Stored items
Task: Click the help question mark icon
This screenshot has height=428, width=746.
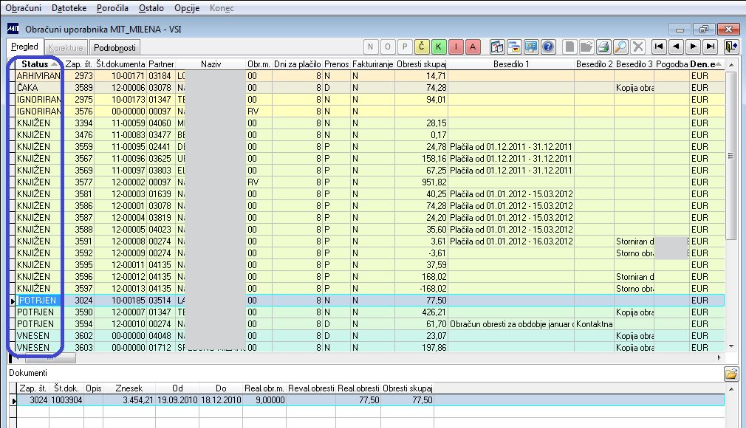Action: 548,46
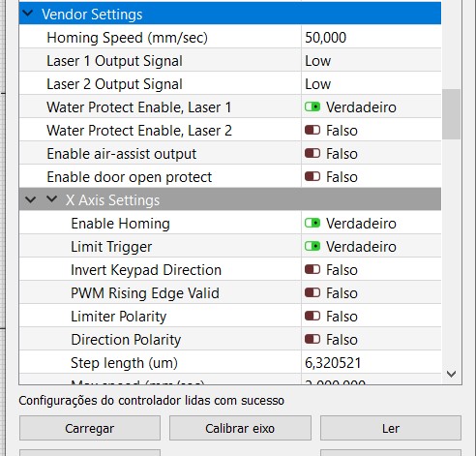Toggle PWM Rising Edge Valid
Image resolution: width=476 pixels, height=456 pixels.
(x=312, y=292)
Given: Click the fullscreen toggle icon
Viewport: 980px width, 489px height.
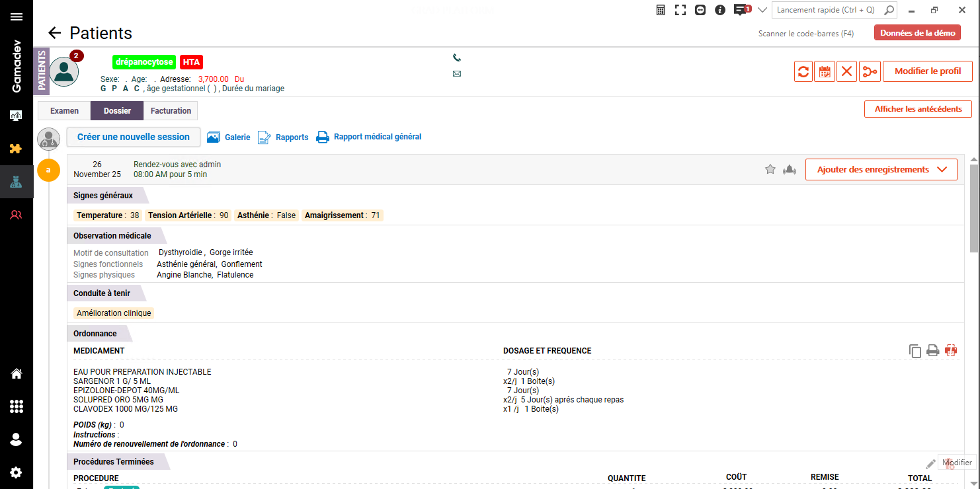Looking at the screenshot, I should 680,10.
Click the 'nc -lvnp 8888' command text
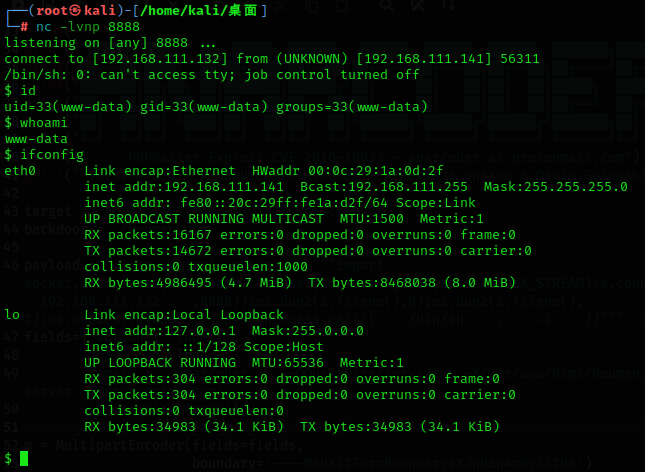This screenshot has height=472, width=645. (69, 27)
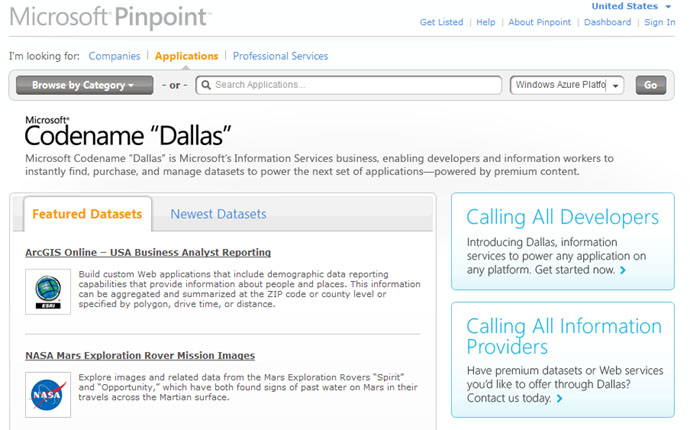Select the Featured Datasets tab
This screenshot has width=690, height=430.
85,214
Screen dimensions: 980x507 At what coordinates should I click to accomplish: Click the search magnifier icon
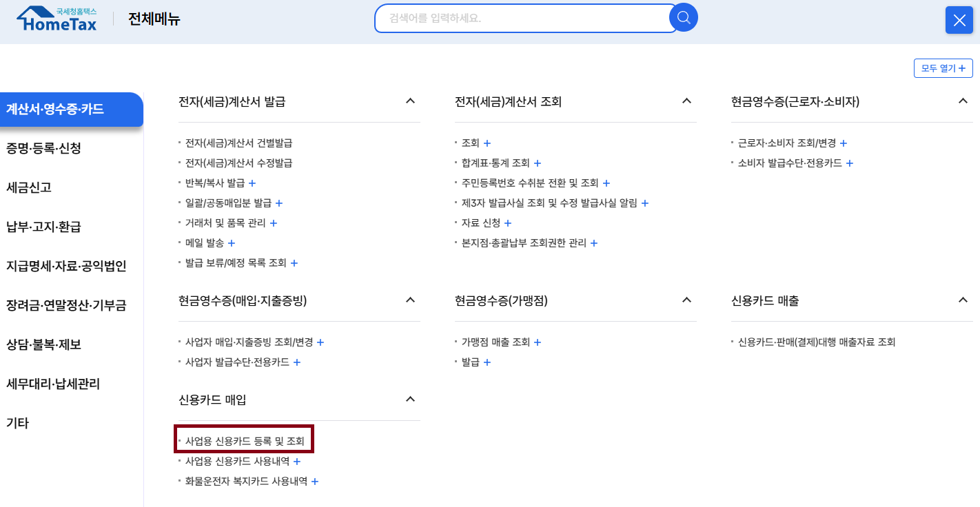click(x=683, y=18)
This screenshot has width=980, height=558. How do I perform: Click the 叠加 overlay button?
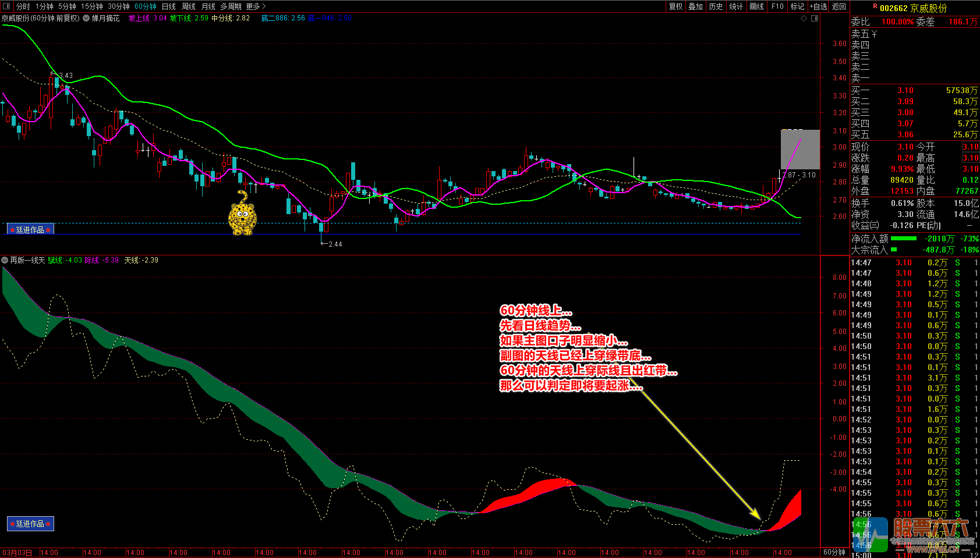point(696,6)
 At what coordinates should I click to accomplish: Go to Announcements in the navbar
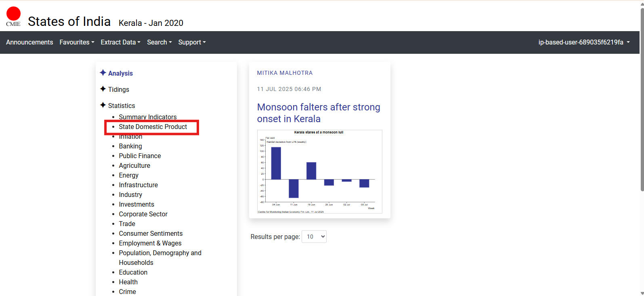click(29, 42)
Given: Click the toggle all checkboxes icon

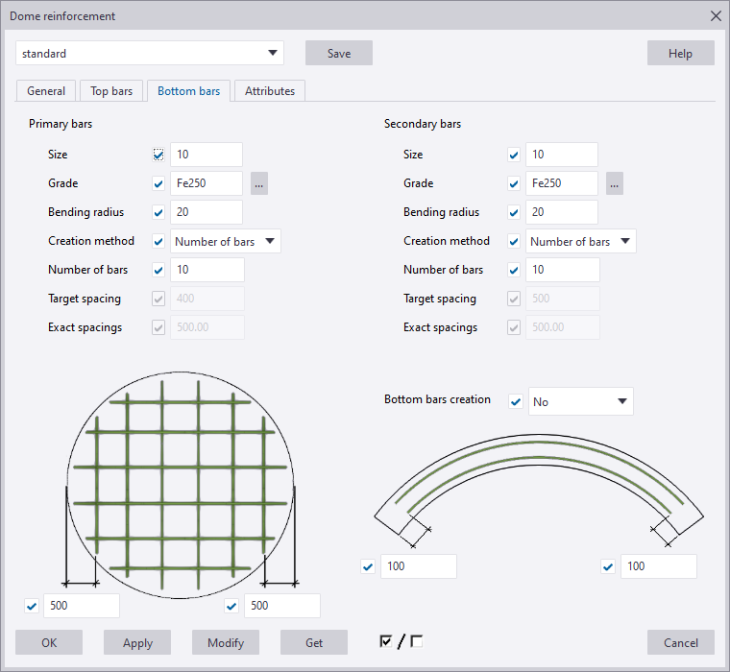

| What the task requires |
Output every line of the records exactly, excluding all pictures.

| Answer below |
Task: Click the help question mark icon
This screenshot has height=428, width=746.
Action: 548,46
Toggle PWM Rising Edge Valid
Image resolution: width=476 pixels, height=456 pixels.
(x=312, y=292)
Given: Click the fullscreen toggle icon
Viewport: 980px width, 489px height.
Looking at the screenshot, I should 680,10.
Click the 'nc -lvnp 8888' command text
This screenshot has height=472, width=645. (69, 27)
Select the Featured Datasets tab
This screenshot has width=690, height=430.
85,214
Screen dimensions: 980x507 At what coordinates should I click to accomplish: Click the search magnifier icon
click(x=683, y=18)
This screenshot has width=980, height=558. How do I perform: Click the 叠加 overlay button?
point(696,6)
 At what coordinates should I click to accomplish: Go to Announcements in the navbar
click(29, 42)
Given: Click the toggle all checkboxes icon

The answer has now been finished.